Dr. Esty, who has a Masters in Social Work and a Ph.D. in Health Psychology, also testified at the hearing. She told the court that she had been studying brain injury since 1994 and opened her clinic in 1996.
“In the last 13 years, I have treated over 1,380 TBI patients, many of them veterans of the wars in Iraq and Afghanistan,” she said.
She described brain injury as similar to “putting a blanket over a fire.” Unless the “blanket” is removed through treatment that part of the brain does not function properly.
“If the brain is not functioning properly, some parts are not available,” she continued. “The brain protects itself after injury. There is no reset button. [Without treatment] the condition gets worse and worse.”
Dr. Esty reported that after treating Derek in 25 sessions, she could see improvement in the area of the brain that deals with impulsivity.
Commonwealth’s Attorney Art Goff seized on the area of impulsivity versus moral choice.
“Does someone with brain injury have the ability to plan?” he asked.
“You can plan something,” replied Dr. Esty, “but the impulse behind it can be irrational. Habitual behavior is more likely the result of impulsivity.”
Derek’s probation officer testified that he had been charged with a probation violation in Orange County just days before the sentencing hearing. On June 11, he was charged with driving on a revoked or suspended license.
The probation officer reported that Derek had tried to pass an erratic driver who then brandished a firearm. Derek called the police and was told to go to the police station to file a complaint. It was there that his probation violation was discovered. This charge is due to be taken up in Orange County District Court on July 21.
‘The acid test’
In his summary argument, Derek’s attorney Blair Howard acknowledged his client’s problems with alcohol and drugs and criminal behavior.
“[Derek] was having trouble with alcohol and drugs. He was a mess,” said Howard. “No one knew the possible effects of brain injury. He gets in trouble during a six-week period and spends 15 months in jail. But he wanted help.”
The “acid test,” Howard told the court, was whether “Derek was going to follow through and seek help. I say the answer is ‘yes.’ He seems to have genuinely demonstrated to the court that he’s done whatever he needs to do to turn his life around.”

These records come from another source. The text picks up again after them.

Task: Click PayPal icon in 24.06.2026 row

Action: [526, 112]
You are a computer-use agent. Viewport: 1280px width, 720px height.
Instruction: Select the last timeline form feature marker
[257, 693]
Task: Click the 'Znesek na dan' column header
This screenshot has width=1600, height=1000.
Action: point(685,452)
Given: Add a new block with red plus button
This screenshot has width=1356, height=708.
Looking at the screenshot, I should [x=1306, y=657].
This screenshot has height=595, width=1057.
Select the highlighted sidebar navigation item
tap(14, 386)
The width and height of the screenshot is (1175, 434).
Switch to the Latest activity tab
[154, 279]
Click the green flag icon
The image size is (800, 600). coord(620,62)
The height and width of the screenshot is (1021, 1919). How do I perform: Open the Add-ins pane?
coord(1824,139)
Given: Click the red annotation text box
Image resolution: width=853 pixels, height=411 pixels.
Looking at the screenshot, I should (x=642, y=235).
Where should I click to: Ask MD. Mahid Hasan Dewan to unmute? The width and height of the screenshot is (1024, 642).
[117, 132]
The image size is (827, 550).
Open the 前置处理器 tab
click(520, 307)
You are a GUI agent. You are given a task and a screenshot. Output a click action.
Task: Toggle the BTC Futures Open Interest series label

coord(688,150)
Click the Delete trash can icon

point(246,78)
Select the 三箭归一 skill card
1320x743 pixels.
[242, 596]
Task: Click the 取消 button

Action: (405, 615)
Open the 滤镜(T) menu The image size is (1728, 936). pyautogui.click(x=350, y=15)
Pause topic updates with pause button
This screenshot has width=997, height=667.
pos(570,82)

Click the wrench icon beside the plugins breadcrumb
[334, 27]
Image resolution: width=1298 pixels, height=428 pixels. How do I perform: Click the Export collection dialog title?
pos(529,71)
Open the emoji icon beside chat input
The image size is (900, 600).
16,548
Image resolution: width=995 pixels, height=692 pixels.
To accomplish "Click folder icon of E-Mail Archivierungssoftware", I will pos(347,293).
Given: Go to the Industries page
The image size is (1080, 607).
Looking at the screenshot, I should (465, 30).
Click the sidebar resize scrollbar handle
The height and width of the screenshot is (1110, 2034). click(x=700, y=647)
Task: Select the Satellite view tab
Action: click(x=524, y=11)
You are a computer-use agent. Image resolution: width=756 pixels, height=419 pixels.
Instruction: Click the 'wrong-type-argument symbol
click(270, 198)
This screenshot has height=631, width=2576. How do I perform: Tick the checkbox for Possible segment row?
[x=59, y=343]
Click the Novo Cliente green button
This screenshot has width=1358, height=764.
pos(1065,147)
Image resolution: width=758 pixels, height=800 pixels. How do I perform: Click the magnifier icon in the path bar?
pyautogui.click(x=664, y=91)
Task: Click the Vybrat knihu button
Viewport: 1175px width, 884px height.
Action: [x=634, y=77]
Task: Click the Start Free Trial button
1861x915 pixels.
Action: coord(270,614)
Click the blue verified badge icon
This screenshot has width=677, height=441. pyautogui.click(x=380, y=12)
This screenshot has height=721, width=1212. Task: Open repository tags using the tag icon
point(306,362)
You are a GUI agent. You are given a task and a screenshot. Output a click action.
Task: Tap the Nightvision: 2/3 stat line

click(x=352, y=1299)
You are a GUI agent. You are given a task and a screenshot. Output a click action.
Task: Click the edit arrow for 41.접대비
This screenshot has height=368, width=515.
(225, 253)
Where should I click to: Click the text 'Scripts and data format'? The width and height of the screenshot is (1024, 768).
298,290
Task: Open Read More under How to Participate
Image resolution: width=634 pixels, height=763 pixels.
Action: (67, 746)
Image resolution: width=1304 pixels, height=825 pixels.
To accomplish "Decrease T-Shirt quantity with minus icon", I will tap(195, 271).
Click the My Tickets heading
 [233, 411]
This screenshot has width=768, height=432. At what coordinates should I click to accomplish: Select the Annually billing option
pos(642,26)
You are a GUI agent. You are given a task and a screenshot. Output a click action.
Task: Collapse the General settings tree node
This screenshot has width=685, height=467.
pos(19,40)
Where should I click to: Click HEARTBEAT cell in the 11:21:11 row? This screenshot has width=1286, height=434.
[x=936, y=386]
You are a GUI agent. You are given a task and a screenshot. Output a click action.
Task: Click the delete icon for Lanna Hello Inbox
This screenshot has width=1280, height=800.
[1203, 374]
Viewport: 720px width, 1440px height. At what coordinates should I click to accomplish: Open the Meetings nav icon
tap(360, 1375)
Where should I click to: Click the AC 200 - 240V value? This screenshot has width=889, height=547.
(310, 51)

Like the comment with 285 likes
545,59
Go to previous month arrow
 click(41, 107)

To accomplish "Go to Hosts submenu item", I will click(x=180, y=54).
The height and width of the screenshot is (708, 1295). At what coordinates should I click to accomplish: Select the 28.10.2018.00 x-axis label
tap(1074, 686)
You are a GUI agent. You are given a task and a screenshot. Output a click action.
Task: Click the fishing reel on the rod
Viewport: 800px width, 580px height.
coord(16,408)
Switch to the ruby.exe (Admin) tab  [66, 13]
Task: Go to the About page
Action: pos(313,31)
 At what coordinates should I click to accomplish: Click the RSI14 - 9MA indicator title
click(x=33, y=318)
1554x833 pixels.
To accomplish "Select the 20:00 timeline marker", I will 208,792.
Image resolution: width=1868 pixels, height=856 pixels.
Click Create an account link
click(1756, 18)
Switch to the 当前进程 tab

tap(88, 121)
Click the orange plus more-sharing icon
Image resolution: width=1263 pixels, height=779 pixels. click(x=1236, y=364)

Howard asked that Parker take Derek’s diligence into account when fashioning the sentence.
Goff said he was “also impressed with Murray’s actions, but his past is catching up with him. His criminal record is six pages long. Society demands penance for breaking the rules.”
Before announcing the sentence, Parker asked if Derek had anything to say to the court.
“I would like to apologize for my actions,” answered Derek. “When I was growing up, I would do things and wonder why I did them.”
He said he would like to continue treatment and wished he and his family had realized the effects of his injuries sooner, before he got into trouble.
Parker called Derek’s case “bizarre” because nothing had been taken from the church.
“He didn’t pillage, he just drank some fruit drinks and left,” Parker observed. “It was not like breaking into a home and stealing property to buy drugs. If that had been the case, I would have lowered the boom.”
If this had been a first offense, Parker added, it would have merited a sentence of probation only.
Besides the prison term, Parker sentenced Derek to 2 years of probation. He was also ordered to continue working with Dr. Esty and participate in a restorative justice program. Derek was then remanded into custody.